/---

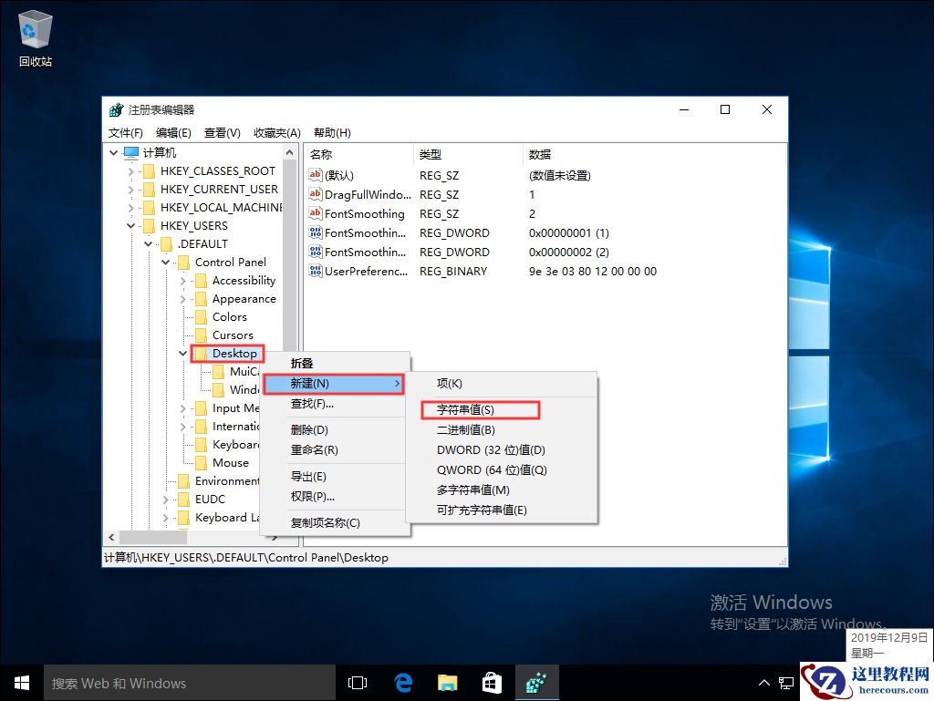
Task: Open the Windows Store taskbar icon
Action: coord(493,682)
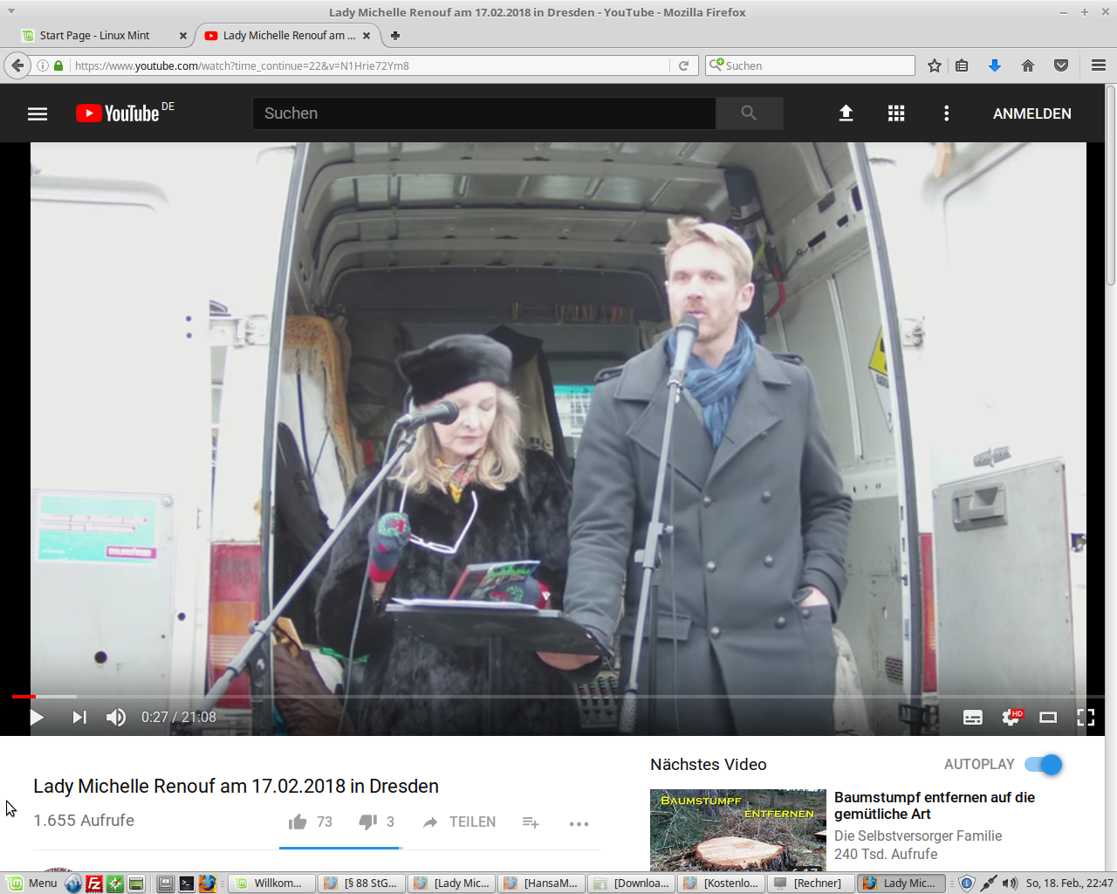Disable the Autoplay switch
This screenshot has width=1117, height=894.
click(1044, 765)
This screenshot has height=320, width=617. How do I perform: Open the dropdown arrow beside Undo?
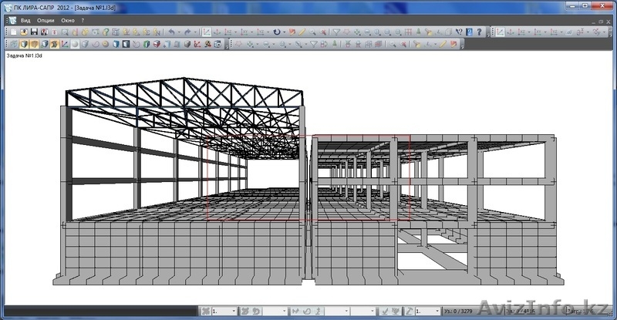(x=179, y=32)
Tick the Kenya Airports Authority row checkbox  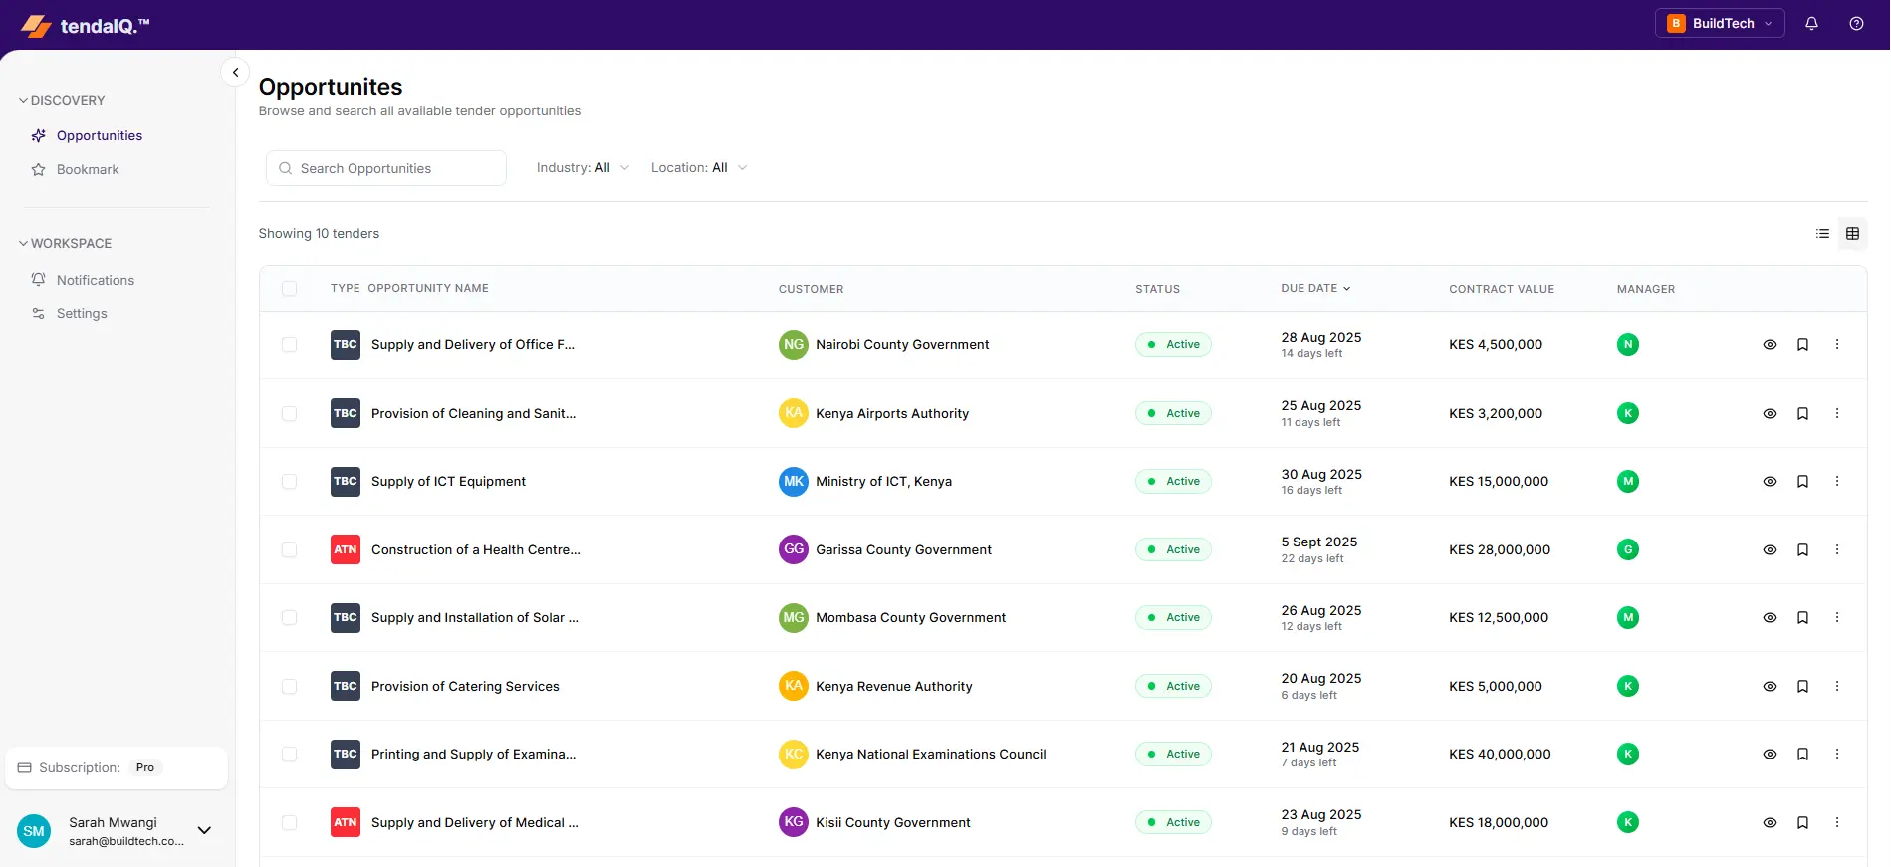coord(289,414)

\---

■ Aim
Pull out each of the lines above that contains the string "screenshot", treating uppercase and lowercase letters as different.

■ Solved problem
This screenshot has width=1117, height=894.
This screenshot has height=320, width=617. How do I perform: Open the dropdown arrow beside Undo?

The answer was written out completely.